Francis Bronner est pragmatique. "Après tout, les ormes ont disparu au siècle dernier à cause d’un champignon, les buis disparaîtront aussi, c’est un cycle naturel".
Même scénario à Mulhouse, notamment au parc Alfred Wallach, un jardin à la française conçu dans les années 1930. Les buis autrefois nombreux ont été progressivement arrachés. "La première grande opération s'est déroulée il y a cinq ou six ans, les buis étaient ravagés, on a été contraints de les enlever", explique Nicolas Dierstein, responsable du fleurissement à la ville de Mulhouse. Rebelote il y a trois ans. Là aussi certains buis ont été remplacés par des ifs. "Le rendu est plus grossier" estime néanmoins le paysagiste.
"Je pleure quand je vois les dégâts sur les buis au parc de Pourtalès à Strasbourg".
Christophe Brua, entomologiste
Des buis, il n'en reste donc plus beaucoup dans la cité du Bollwerk. Quelques linéaires au parc Wallach et devant la mairie mais un projet de réaménagement faisant la part belle aux prairies fleuries devrait finir de les achever. C'est dans l'air du temps. "On laisse la nature prendre des formes plus libres, on n'est plus dans les haies très structurées type jardin à la française" constate Nicolas Diertsein.
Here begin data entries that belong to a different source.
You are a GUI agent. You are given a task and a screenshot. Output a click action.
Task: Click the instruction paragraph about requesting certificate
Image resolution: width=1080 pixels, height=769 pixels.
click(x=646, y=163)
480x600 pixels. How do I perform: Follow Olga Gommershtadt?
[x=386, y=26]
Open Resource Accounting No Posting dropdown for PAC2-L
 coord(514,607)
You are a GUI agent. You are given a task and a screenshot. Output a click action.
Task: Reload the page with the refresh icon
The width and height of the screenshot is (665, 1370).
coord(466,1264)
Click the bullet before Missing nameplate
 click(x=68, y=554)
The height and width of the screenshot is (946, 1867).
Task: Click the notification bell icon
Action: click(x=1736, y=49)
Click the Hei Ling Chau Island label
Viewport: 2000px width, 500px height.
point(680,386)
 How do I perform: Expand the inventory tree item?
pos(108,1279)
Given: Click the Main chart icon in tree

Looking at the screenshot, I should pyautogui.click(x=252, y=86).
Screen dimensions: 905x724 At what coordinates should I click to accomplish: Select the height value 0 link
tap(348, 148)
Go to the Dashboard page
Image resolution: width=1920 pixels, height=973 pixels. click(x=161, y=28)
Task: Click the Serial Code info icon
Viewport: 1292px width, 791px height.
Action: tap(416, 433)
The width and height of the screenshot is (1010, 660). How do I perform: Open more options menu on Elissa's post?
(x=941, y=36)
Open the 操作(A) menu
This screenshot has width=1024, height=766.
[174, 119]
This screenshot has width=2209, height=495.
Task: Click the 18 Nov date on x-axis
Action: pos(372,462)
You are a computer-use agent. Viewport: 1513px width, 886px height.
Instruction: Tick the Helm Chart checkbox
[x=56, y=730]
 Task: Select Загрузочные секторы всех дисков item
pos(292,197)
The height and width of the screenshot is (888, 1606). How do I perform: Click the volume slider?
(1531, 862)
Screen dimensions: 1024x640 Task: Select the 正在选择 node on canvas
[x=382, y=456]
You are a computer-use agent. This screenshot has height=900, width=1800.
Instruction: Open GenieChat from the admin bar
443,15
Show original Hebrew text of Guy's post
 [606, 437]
De son côté, Christophe Brua est plus sentimental "Je pleure quand je vois les dégâts sur les buis au parc de Pourtalès à Strasbourg" confie l’entomologiste. "Ces buis font partie de l’architecture paysagère des jardins, si on les coupe ou si on les remplace, c’est regrettable d’un point de vue patrimonial". D’autant qu’il est possible selon lui de maintenir des buis d’ornement en milieu urbain.
La panoplie de traitements efficaces est vaste, des plus chimiques au plus artisanaux et tous disponibles en jardinerie. Le traditionnel mélange d’huile de Colza et de pyrèthre, les trichogrammes, ces micro-guêpes qui parasitent les œufs, les pièges à phéromones pour neutraliser les mâles ou encore, la dernière nouveauté, les larves de chrysopes qui se régalent des jeunes chenilles.
Efficaces dans les jardins, ces traitements sont toutefois inopérants dans les milieux naturels où les buis autochtones s’étendent sur des milliers d’hectares. "Dans ces zones naturelles, la pyrale exerce une pression constante sur le buis, à force, il y a un épuisement de la plante et on peut légitimement craindre sa disparition" estime Christophe Bruat. En Alsace, seule la forêt du Buxberg à Tagolsehim dans le Haut-Rhin présente des buis naturels. L’espace ravagé en 2013 par la pyrale est aujourd’hui extrêmement fragilisé.